I don’t know the answer to this question, and I’m really curious about it.

Analysis –

The story is centered on a moral dilemma of keeping customers happy versus being honest. It forces the readers to think about how they would have handled that situation or if they had been in that situation before.

The author presents multiple solutions for this dilemma, but it doesn’t stop there. The author also lets you come up with your own solution and then ask if that is the right one says Eric Dalius. It’s a good story to see how others would handle specific situations or just for general discussion on handling various dilemmas in life.

The Infinite Puddle

Story in a nutshell –

This is a story about a group of kids who found a puddle in the woods and were trying to cross it.
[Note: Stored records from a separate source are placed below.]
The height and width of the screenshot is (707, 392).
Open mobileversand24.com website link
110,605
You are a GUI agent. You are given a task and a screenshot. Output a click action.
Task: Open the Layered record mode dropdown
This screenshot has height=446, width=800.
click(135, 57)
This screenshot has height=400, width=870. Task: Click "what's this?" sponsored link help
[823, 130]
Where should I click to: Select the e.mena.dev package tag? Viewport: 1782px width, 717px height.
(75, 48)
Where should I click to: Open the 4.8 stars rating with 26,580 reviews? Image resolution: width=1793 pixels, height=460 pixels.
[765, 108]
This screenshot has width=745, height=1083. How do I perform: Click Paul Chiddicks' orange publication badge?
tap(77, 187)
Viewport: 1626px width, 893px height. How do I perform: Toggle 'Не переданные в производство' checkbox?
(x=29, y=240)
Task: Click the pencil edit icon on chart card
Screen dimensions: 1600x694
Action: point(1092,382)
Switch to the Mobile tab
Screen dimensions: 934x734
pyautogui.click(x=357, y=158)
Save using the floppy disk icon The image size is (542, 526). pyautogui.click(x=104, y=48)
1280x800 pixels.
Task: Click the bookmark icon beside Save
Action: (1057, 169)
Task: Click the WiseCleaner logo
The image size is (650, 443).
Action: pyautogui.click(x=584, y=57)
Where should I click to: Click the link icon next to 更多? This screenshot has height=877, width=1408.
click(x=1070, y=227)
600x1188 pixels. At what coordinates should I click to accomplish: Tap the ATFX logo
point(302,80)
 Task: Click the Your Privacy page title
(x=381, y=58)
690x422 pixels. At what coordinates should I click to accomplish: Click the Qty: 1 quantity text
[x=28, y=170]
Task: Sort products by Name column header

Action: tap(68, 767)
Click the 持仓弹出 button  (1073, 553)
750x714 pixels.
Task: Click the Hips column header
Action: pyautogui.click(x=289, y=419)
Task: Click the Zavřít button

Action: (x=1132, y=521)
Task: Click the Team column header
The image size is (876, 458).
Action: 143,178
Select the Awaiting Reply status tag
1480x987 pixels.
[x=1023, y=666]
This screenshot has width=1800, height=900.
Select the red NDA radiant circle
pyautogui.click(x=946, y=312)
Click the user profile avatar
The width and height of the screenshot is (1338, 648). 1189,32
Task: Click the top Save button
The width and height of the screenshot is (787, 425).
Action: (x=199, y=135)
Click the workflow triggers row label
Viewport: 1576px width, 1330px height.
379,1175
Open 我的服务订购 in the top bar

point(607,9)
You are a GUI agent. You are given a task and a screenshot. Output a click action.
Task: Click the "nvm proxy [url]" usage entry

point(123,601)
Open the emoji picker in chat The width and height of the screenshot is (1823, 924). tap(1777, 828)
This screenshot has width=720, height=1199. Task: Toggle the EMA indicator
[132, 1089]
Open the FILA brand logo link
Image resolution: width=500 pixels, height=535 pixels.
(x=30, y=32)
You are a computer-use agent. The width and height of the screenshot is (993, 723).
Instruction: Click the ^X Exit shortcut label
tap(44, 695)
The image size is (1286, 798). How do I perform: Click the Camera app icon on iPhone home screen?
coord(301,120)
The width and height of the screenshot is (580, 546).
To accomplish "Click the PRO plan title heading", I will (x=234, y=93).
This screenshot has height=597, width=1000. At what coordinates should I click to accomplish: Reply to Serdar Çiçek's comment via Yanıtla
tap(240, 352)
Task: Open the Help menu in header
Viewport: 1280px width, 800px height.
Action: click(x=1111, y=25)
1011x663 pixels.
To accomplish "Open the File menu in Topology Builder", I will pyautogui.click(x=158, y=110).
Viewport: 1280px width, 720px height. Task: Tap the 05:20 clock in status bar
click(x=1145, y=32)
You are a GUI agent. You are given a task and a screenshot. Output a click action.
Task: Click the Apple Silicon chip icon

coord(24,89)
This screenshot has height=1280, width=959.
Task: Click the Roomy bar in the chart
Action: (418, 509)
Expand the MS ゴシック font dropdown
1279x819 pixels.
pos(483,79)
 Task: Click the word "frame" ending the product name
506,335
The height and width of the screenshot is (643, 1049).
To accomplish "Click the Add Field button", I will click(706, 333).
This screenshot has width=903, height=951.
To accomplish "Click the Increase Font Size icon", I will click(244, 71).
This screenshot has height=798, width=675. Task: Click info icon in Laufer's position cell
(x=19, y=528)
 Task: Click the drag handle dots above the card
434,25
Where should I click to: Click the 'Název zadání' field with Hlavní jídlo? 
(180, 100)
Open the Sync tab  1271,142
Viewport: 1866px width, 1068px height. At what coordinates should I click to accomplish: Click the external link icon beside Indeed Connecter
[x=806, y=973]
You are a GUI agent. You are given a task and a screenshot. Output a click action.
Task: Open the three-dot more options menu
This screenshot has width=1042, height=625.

But instead, it led them into an infinite loop where one after another they got wet and then dried off. No matter what they tried, the puddle always ended up with one kid in it after another.

After a while, an outsider joined them in their quest to solve the mystery of the infinite puddle. He showed them that there was no puddle at all – it was just an optical illusion created by an illusion artist. The more they looked at the puddle, the less it existed – until it disappeared completely.

Analysis –

I really enjoyed this story a lot. It had a nice twist with a happy ending and a moral that some things you see aren’t there. Sometimes we just see what we want to see or have been conditioned to believe.

I’m not sure what caused the puddle to disappear, but I suspect that it was either the acceptance of seeing something that wasn’t there at all or just being tired after looking for so long explains Eric Dalius. Finding out that it’s an infinite loop would be frustrating and can cause one to lose hope in solving this apparent mystery. But when you accept that you can find a solution, then there is no longer a mystery in the puddle.

There are a few interesting questions in this story that I’d like to examine. What if all of us don’t see the puddle at all? Or what if we see it but we think it’s just water and try to fill it up with more water. It just goes around in a loop and we would have wasted a nice day trying to fill up a puddle that wasn’t there at all.

What if the outsider just gave them a rock to throw into the illusionary puddle? Would they be going around in an infinite loop again or would it help them discover what was really going on?

This story has a lot of interesting questions to ask. I recommend reading it and then asking yourself how you could answer those questions says Eric Dalius. It’s a good way to see how others think about things as well as a great conversation starter for future discussions.

Conclusion –

Overall an interesting short read about some dilemmas that can come up when you have to take specific action for the greater good.